Lebih lanjut, ia menegaskan Bulog perlu berjuang mendapat pasokan dari dalam negeri dengan jalan memperbesar serapan dari petani. Mengingat berdasarkan pengalaman sebelumnya, menurut Said, Bulog kerap kalah saing dengan pedagang besar. Alhasil, stok di gudang Bulog kurang dan memerlukan impor.
Artinya, pemerintah melalui Badan Pangan Nasional atau Bapanas juga harus memperhatikan peraturan harga pokok penjualan beras atau HPP. Dia berkata HPP beras memang baru berubah, tetapi tidak cukup mampu membuat Bulog bersaing dengan harga pasaran.

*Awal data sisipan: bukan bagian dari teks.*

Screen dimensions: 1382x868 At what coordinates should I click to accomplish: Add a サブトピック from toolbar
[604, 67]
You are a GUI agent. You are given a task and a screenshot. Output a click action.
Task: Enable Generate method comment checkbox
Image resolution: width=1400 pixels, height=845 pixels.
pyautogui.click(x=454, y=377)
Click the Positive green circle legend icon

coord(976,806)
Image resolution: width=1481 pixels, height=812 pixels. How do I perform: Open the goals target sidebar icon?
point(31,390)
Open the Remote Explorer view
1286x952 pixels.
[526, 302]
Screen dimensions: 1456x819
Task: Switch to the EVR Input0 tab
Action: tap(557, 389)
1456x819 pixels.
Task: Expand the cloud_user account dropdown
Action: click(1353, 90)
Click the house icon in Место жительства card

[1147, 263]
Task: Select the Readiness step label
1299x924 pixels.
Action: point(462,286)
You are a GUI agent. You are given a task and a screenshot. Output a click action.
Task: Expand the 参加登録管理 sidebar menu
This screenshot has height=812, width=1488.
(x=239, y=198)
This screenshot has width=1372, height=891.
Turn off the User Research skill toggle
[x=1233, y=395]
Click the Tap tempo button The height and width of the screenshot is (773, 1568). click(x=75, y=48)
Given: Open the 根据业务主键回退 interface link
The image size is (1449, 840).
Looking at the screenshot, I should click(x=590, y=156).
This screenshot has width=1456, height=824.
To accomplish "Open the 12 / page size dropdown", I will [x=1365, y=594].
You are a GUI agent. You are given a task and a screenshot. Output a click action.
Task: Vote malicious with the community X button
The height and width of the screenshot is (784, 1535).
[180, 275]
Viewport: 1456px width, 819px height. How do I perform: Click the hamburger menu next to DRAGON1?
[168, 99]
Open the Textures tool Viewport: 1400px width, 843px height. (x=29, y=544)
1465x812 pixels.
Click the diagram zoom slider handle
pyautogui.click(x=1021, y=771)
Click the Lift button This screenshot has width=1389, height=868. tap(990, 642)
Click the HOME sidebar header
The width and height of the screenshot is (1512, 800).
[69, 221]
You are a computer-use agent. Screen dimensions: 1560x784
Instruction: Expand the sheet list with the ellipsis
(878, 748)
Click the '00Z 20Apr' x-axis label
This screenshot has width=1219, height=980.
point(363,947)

Saat ini Bulog sudah diberi fleksibilitas harga di atas HPP supaya bisa bersaing, ia menilai hal itu harus dimanfaatkan. "Sekarang penguasa gabah dan beras terkonsentrasi pada beberapa perusahaan saja. Mereka bisa memainkan stok dan harga. Ini tentu berbahaya," ucapnya.
Selanjutnya: RI bergantung pada pasar pangan global
Ekonom dan Direktur Institute for Demographic and Poverty Studies (IDEAS), Yusuf Wibisono juga menilai langkah Vietnam memangkas ekspor beras tentu akan berdampak kepada ketahanan pangan Indonesia.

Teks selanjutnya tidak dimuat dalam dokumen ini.